Per questo il caso non riguarda soltanto una chat privata resa pubblica, ma anche una frattura più ampia nel mondo televisivo che ruota attorno a Paolo Bonolis, alla Bruganelli e agli ex collaboratori della loro area professionale.

La preoccupazione per Silvia Bonolis e il caso sui social

Al centro della vicenda resta la salute di Silvia Bonolis. La ragazza è ricoverata in ospedale, ma la famiglia non ha diffuso dettagli ufficiali sui motivi del ricovero. La scelta di mantenere riservate le informazioni conferma la volontà di proteggere un momento personale, pur in presenza di un forte interesse mediatico.

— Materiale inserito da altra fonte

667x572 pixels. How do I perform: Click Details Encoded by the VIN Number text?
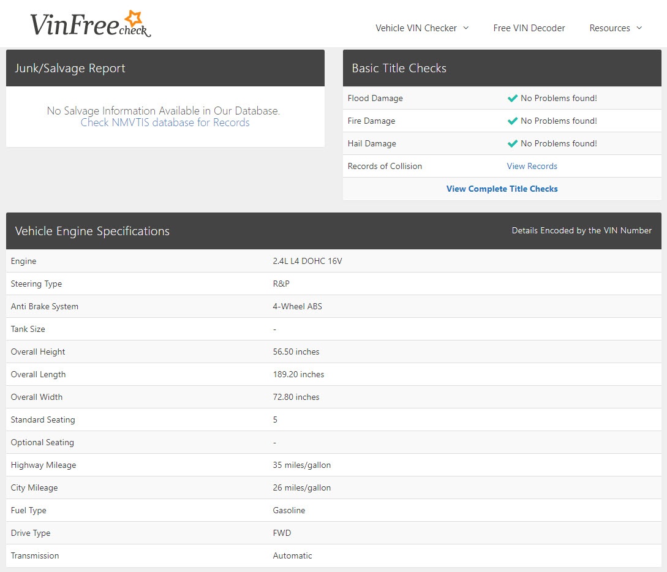click(581, 231)
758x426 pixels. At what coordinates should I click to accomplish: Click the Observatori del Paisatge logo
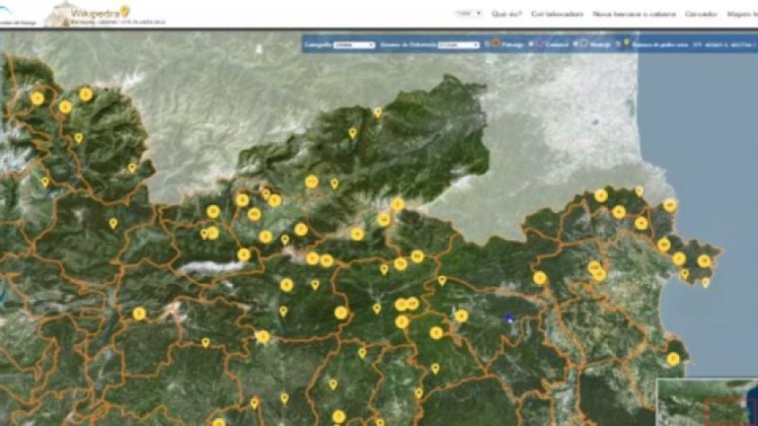(20, 14)
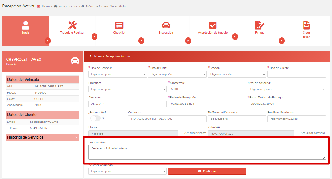The width and height of the screenshot is (332, 179).
Task: Open the Sección dropdown
Action: point(237,74)
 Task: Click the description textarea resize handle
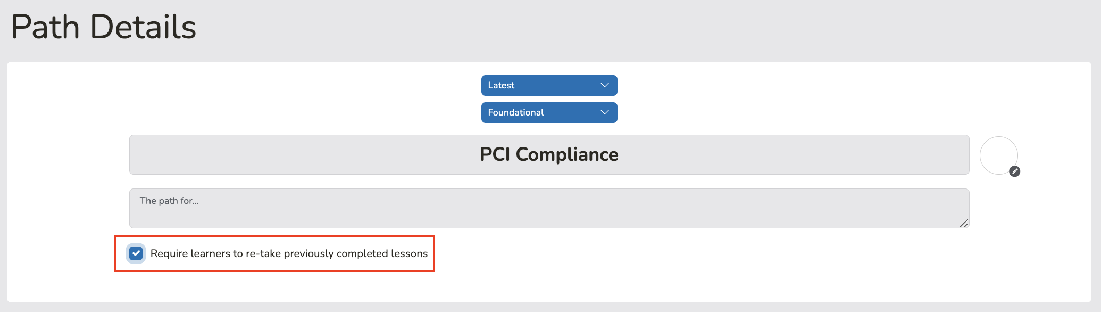(964, 223)
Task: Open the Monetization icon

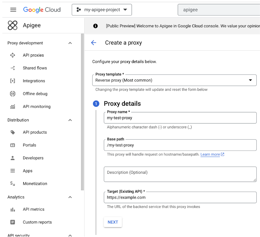Action: click(x=12, y=183)
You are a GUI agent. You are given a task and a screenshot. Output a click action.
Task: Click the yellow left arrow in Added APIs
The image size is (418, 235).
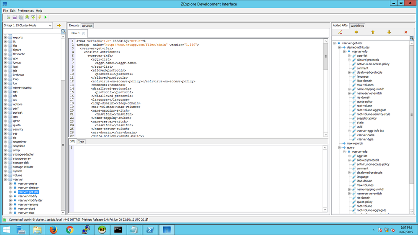tap(356, 32)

Le storie Instagram della Bruganelli mostrano una tensione evidente. Da una parte c’è la preoccupazione per la figlia, dall’altra il fastidio per un messaggio giudicato inopportuno da parte di una persona con cui i rapporti sono diventati difficili. La frase “Se usi mia figlia sei uno schifo di persona” ha reso esplicito il senso dell’accusa: secondo la produttrice, l’interesse manifestato da Salvati non sarebbe stato percepito come un gesto sincero.

Il caso si inserisce in un contesto già segnato da polemiche, interviste, accuse incrociate e rapporti personali deteriorati. La pubblicazione della chat privata ha ampliato ulteriormente la portata della vicenda, spostandola dal piano personale a quello pubblico e social.